I applaud the Skagit County commissioners for their decision to transition to a fire-based Emergency Medical Systems ambulance delivery model, removing a layer of government between you and your medical emergency. In a nutshell, countywide ambulance service will be run out of the cities' fire departments. Over the past 17 years, three consultant reports recommended this nationally adopted, efficient structure to Skagit County. There have been many attempts at reform, including efforts of the EMS Commission in 2013 and EMS Delivery Model Advisory Group of 2016. Anyone can read the reports on the county website.
An EMS delivery system under a fire-based model will enhance response times. A fire-based model, such as the model that the City of Anacortes operates, allows for the deployment of the right resource at the right time as efficiently as possible — particularly as we move to implement a system integrating effective closest unit and criteria-based dispatch.
The cities of Skagit County serve the public with accountability, structure and efficiency, employing personnel ready to respond to you 24 hours a day, seven days a week.
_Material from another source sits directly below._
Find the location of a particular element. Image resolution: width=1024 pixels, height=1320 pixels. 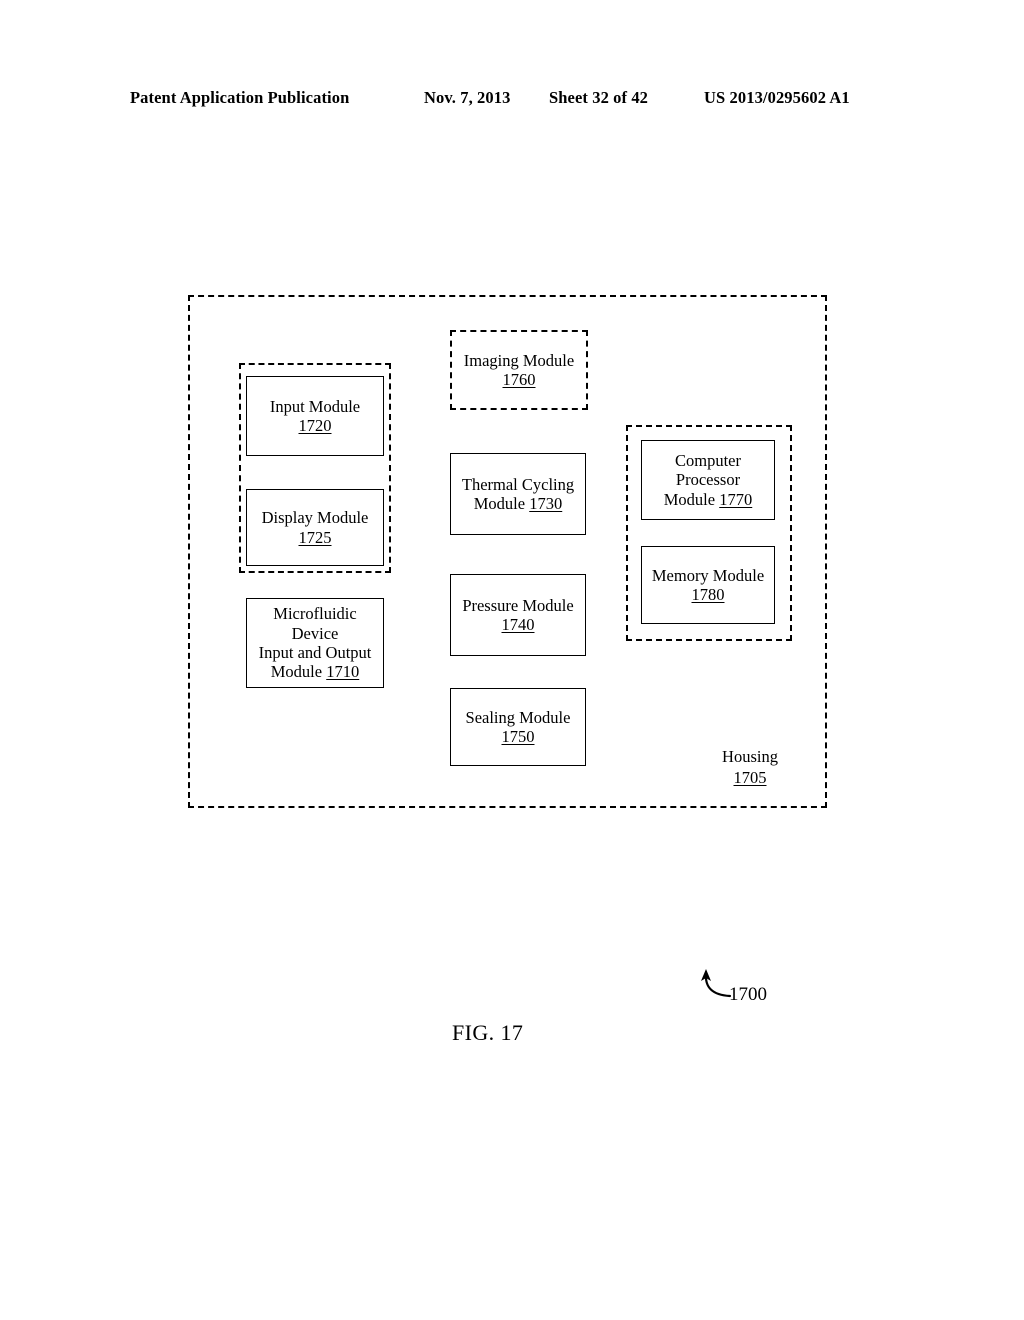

In fact, the cities already respond to EMS calls outside city limits as a partner in the current system. Providing emergency care has no governmental geographic boundaries.
We have now moved past baseless political rhetoric: There have been dozens of public meetings discussing EMS. The cities have developed implementation plans for countywide service and look forward to working under carefully crafted contracts that dictate national standards; currently serving paramedics are offered the first chance to interview; the cities will form a consolidated billing model, training is already standardized, and quality assurance factors get even better with oversight.
Please join me at the next weekly mayor's coffee to talk more about fire-based service.